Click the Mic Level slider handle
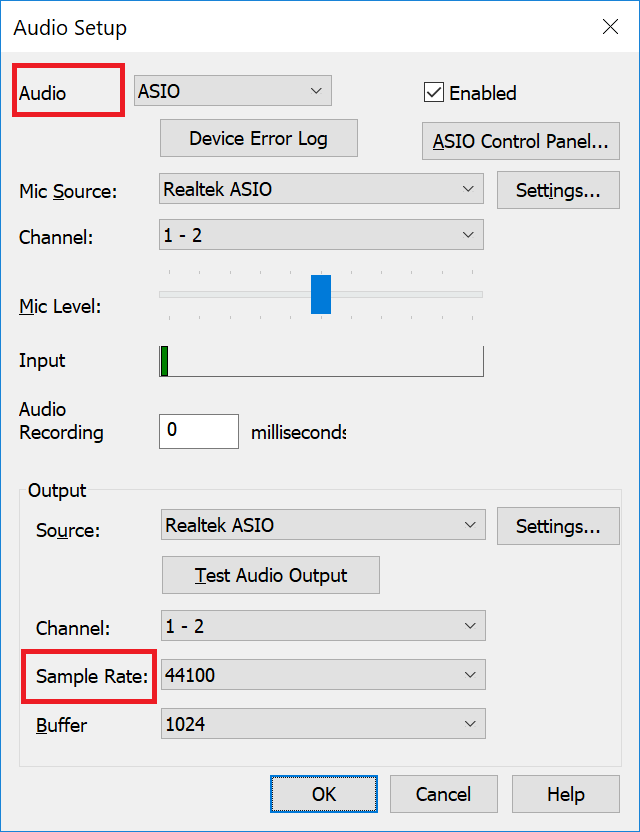The width and height of the screenshot is (640, 832). 321,294
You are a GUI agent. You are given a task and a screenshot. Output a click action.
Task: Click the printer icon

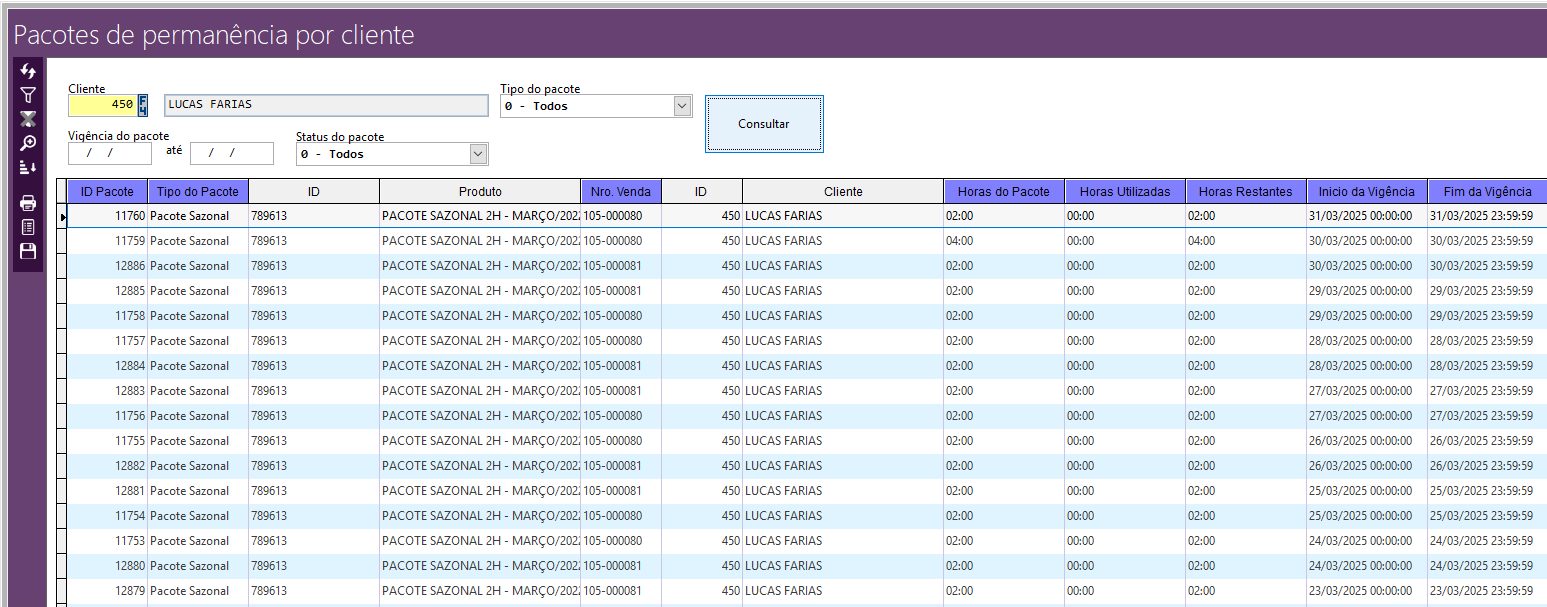28,203
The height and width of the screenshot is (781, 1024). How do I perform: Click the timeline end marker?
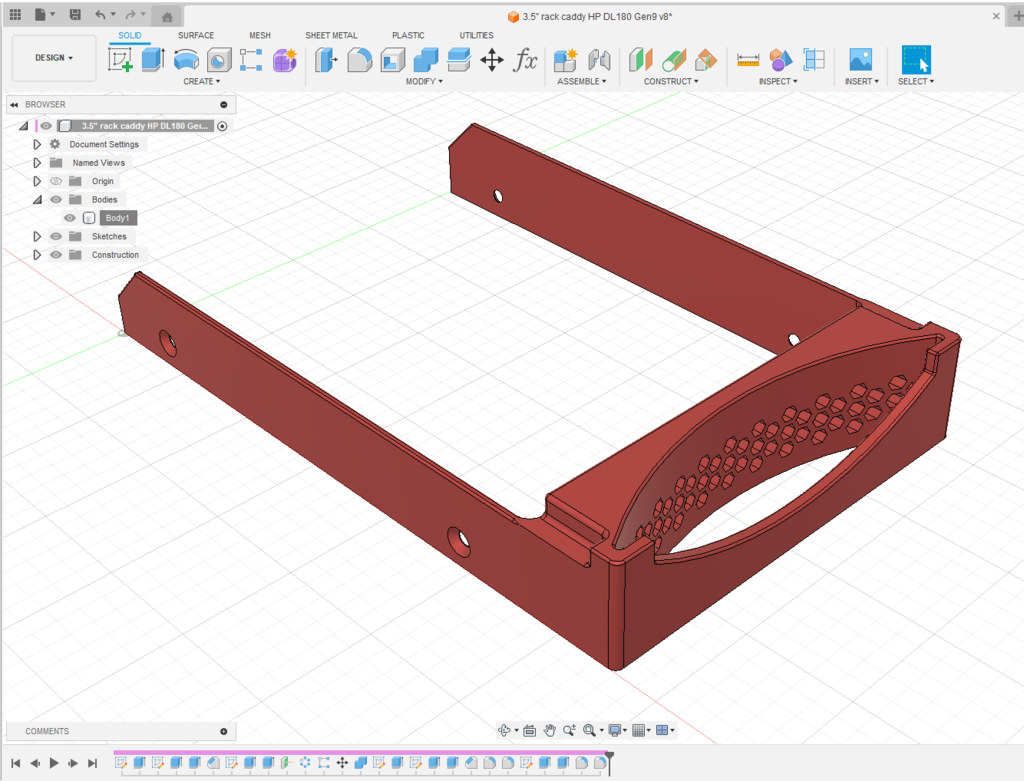pos(609,755)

-- STATED EXERCISE --
Copy the material above line for line without changing any wording, and leave the pictures out of your copy.

-- RESPONSE TO THIS EXERCISE --
Click the Mic Level slider handle
The width and height of the screenshot is (640, 832). 321,294
You are a GUI agent. You are given a task and a screenshot. Output a click action.
Task: Click the printer icon

28,203
The height and width of the screenshot is (781, 1024). How do I perform: Click the timeline end marker?
pos(609,755)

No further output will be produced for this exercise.